An Overview of "Oriented Objects as Pairs of Middle Lines"

The research paper presents a novel approach to detect oriented objects more efficiently in fields like natural scene text detection and aerial image analysis. Traditionally, detecting such oriented objects relies heavily on rotating anchors within region-based CNN frameworks, which involve increased computational complexity due to handling multiple angles. This paper introduces the Oriented Objects Detection Network (O²-DNet), an innovative one-stage, anchor-free, and NMS-free model. O²-DNet predicts the orientation of objects by detecting a pair of middle lines within each object, circumventing the computationally intensive need for rotating anchors and NMS algorithms.

Key Methodology

Middle Lines Detection:
- O²-DNet identifies oriented objects through the prediction of two intersecting middle lines rather than conventional bounding boxes. These lines intersect at the center of the object, with the endpoints regressed relative to this center point, allowing for an efficient detection system that simplifies the model's structure significantly.
Anchor-Free Strategy:
- The model's anchor-free nature permits it to bypass the computational overhead associated with setting multiple anchor boxes at different angles, a typical necessity in conventional oriented object detection frameworks.
Line Loss Function:
- A Line Loss function is introduced to control the position, orientation, and the relationship between the detected middle lines. This function includes parallelism and vertical constraints that ensure the accurate representation of oriented objects by the model.
Drift Region for Intersection Points:
- To stabilize detection, the concept of a drift region is used, which allows minor deviations in the predicted intersection point without impacting the final bounding box accuracy. This mechanism mitigates the potential for detection errors caused by slight inaccuracies in intersection point prediction.

Experimental Evaluation

The paper reports substantial performance improvements when evaluated on multiple datasets, namely, ICDAR 2015 for text detection, DOTA for aerial images, and COCO for general object detection. The results highlight that O²-DNet achieves competitive results across datasets:

ICDAR 2015: It outperforms several traditional methods with an F1 score of 82.97%, showcasing its effectiveness in detecting irregularly shaped text in natural scenes.
DOTA: The model achieves a mean Average Precision (mAP) of 71.04%, excelling in scenarios with objects of varying orientations, sizes, and densities.
COCO: Even in datasets with predominantly horizontal bounding boxes, O²-DNet maintains a robust mAP of 41.3%, validating its versatility and adaptability across different detection domains.

Implications and Future Research

The O²-DNet architecture represents a significant advancement in oriented object detection, providing a unified framework capable of handling varying object orientations more efficiently. The introduction of middle line detection as an object-oriented strategy could inspire further investigations into similar alternative representations for object detection tasks.
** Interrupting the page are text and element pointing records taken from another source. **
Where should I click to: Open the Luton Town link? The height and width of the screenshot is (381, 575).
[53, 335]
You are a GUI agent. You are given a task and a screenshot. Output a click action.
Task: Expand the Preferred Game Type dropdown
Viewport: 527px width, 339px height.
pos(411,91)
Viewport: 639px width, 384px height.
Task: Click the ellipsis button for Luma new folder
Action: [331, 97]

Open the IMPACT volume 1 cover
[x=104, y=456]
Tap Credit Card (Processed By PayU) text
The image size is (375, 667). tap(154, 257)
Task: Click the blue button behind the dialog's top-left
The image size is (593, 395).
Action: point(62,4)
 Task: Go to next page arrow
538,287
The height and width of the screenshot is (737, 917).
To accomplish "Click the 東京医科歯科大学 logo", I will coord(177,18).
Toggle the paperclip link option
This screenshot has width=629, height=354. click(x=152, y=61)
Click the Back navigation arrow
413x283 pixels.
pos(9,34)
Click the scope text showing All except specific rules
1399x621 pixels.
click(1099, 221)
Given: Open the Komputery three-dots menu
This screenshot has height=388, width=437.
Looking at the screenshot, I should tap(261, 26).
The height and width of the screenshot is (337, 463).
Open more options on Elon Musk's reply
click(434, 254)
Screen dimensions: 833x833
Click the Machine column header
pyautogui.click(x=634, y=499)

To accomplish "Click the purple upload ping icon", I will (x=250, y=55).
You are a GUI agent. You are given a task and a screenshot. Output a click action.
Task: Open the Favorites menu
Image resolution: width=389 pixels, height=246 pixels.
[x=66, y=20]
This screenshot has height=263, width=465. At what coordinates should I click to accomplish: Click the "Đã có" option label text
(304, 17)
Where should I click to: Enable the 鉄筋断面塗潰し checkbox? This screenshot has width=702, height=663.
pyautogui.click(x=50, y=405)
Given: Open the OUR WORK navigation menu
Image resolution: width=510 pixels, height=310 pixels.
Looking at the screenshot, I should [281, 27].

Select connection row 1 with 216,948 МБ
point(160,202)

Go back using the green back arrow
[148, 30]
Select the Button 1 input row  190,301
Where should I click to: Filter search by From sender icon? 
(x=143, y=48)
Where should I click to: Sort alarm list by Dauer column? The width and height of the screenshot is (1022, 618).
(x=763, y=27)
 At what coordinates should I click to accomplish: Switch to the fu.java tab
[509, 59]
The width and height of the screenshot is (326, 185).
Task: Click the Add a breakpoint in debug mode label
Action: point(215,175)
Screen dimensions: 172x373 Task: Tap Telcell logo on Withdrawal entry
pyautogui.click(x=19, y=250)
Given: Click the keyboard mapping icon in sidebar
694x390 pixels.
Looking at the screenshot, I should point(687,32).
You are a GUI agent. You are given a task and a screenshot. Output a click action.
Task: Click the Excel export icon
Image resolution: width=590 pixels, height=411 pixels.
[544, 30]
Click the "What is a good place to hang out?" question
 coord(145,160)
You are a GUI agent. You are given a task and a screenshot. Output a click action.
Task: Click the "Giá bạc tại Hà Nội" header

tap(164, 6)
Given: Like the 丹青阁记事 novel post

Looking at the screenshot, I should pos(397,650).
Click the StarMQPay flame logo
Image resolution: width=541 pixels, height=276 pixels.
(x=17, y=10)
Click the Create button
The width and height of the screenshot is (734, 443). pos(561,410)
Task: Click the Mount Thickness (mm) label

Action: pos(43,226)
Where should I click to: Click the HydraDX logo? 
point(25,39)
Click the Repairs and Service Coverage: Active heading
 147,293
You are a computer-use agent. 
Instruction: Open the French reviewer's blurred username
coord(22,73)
In practical terms, O²-DNet could streamline computations in satellite imaging and autonomous navigation systems, where real-time processing and adaptability to diverse object orientations are paramount. Future developments could explore enhancements in the model's architectural complexity to further increase its precision and reduce computation time without impacting accuracy.

This work lays a promising foundation for ongoing research into efficient object detection technologies, especially within domains requiring high precision and low computational demand like remote sensing and real-time scene analysis.